[Screenshot grounding data]
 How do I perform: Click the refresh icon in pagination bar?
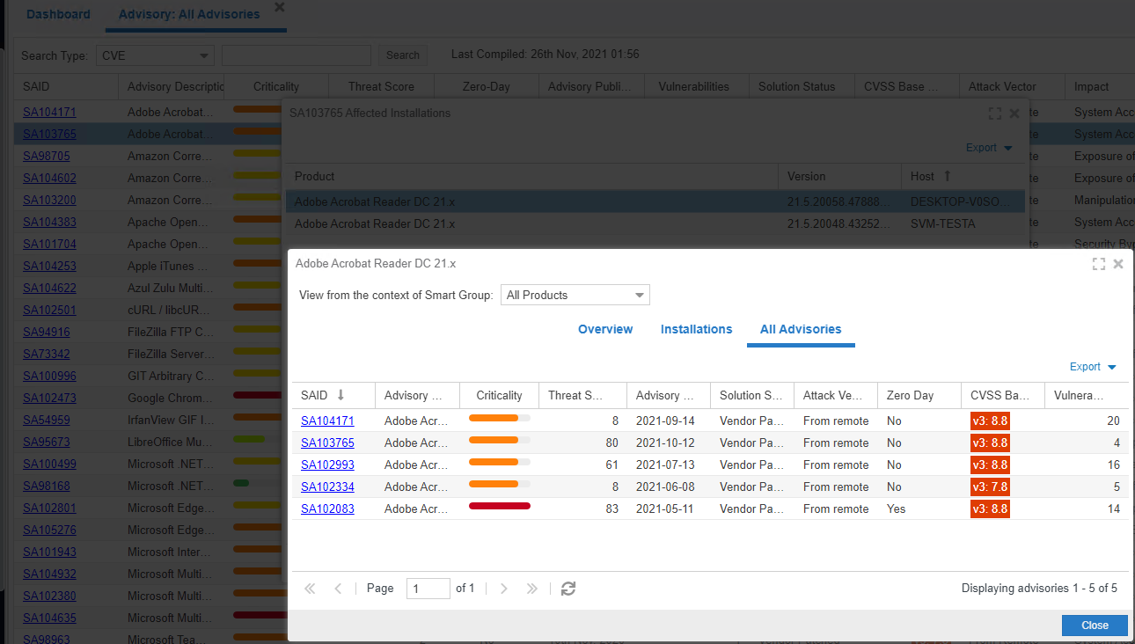(568, 589)
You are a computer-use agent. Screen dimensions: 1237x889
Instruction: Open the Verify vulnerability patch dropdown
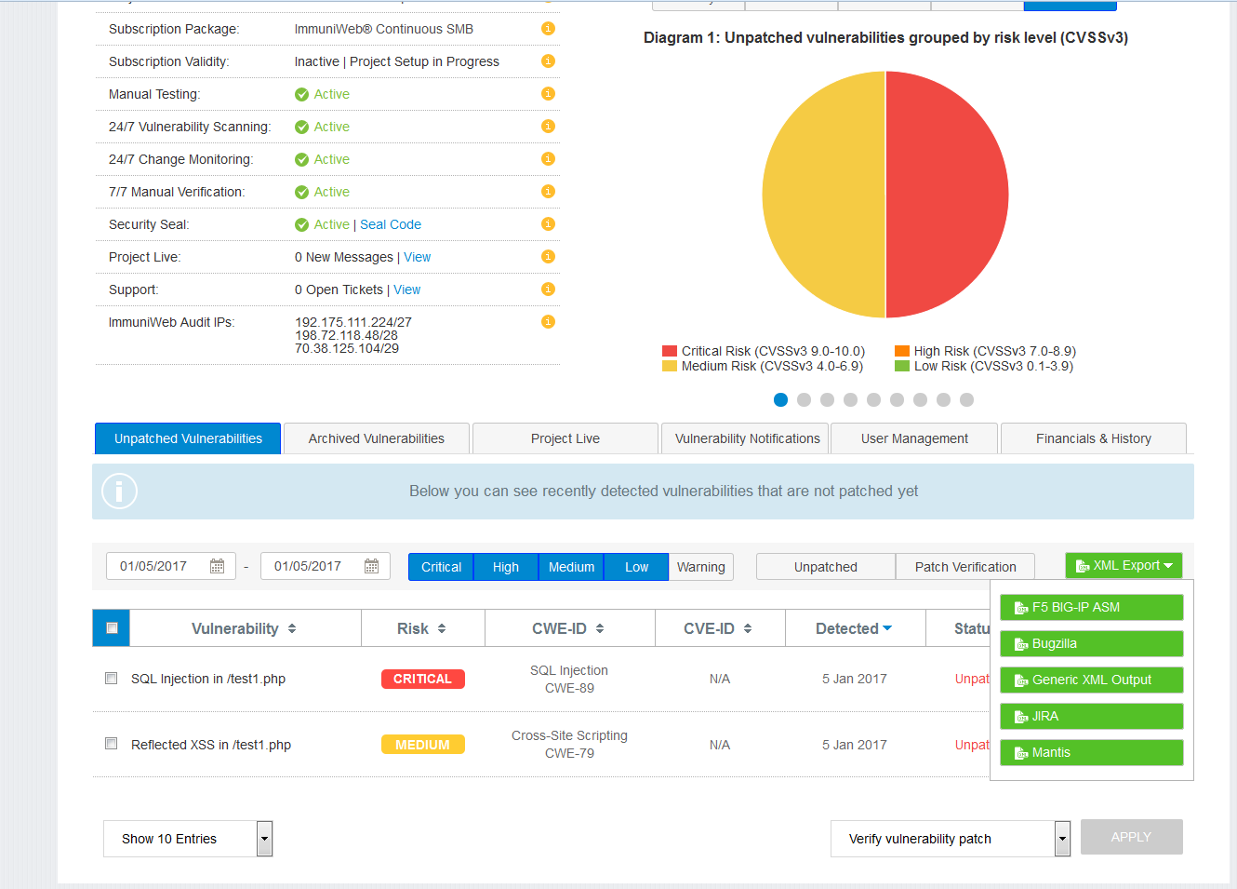click(1062, 839)
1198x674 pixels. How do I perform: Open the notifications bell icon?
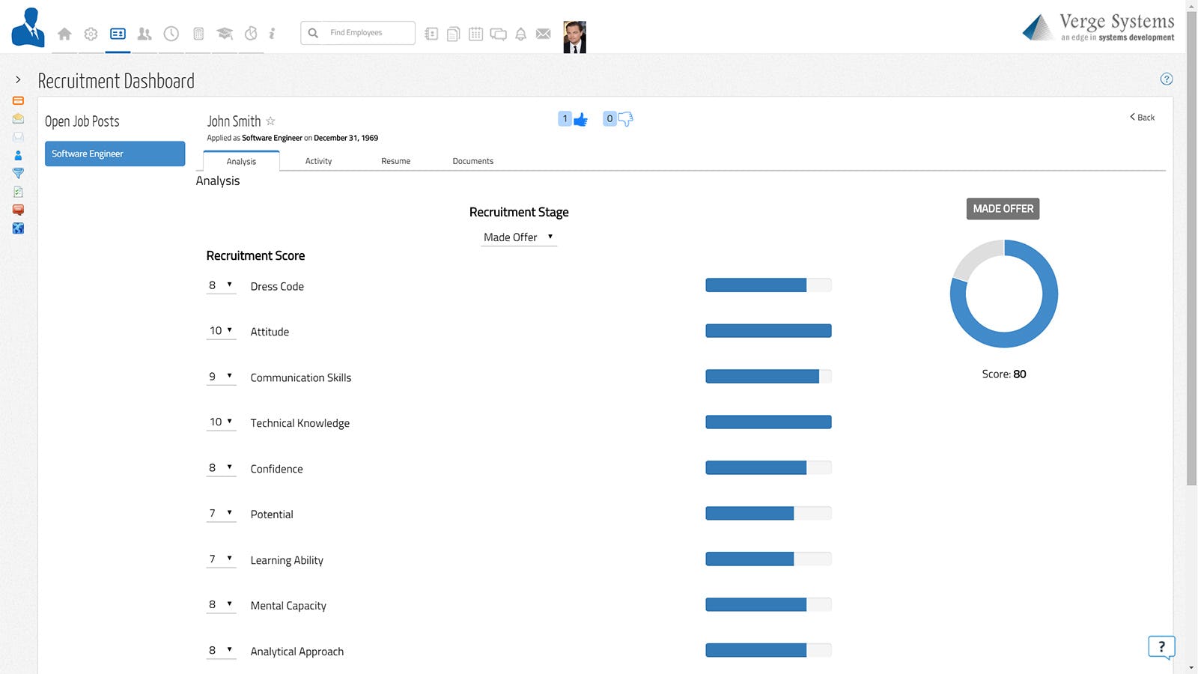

=== What to do ===
Find the line containing "Instruction: Open the" in the records above, then copy it and every line after it exactly, through the last one, without any pictures.

=== Result of this exercise ===
Instruction: Open the Verify vulnerability patch dropdown
click(1062, 839)
1198x674 pixels. How do I perform: Open the notifications bell icon?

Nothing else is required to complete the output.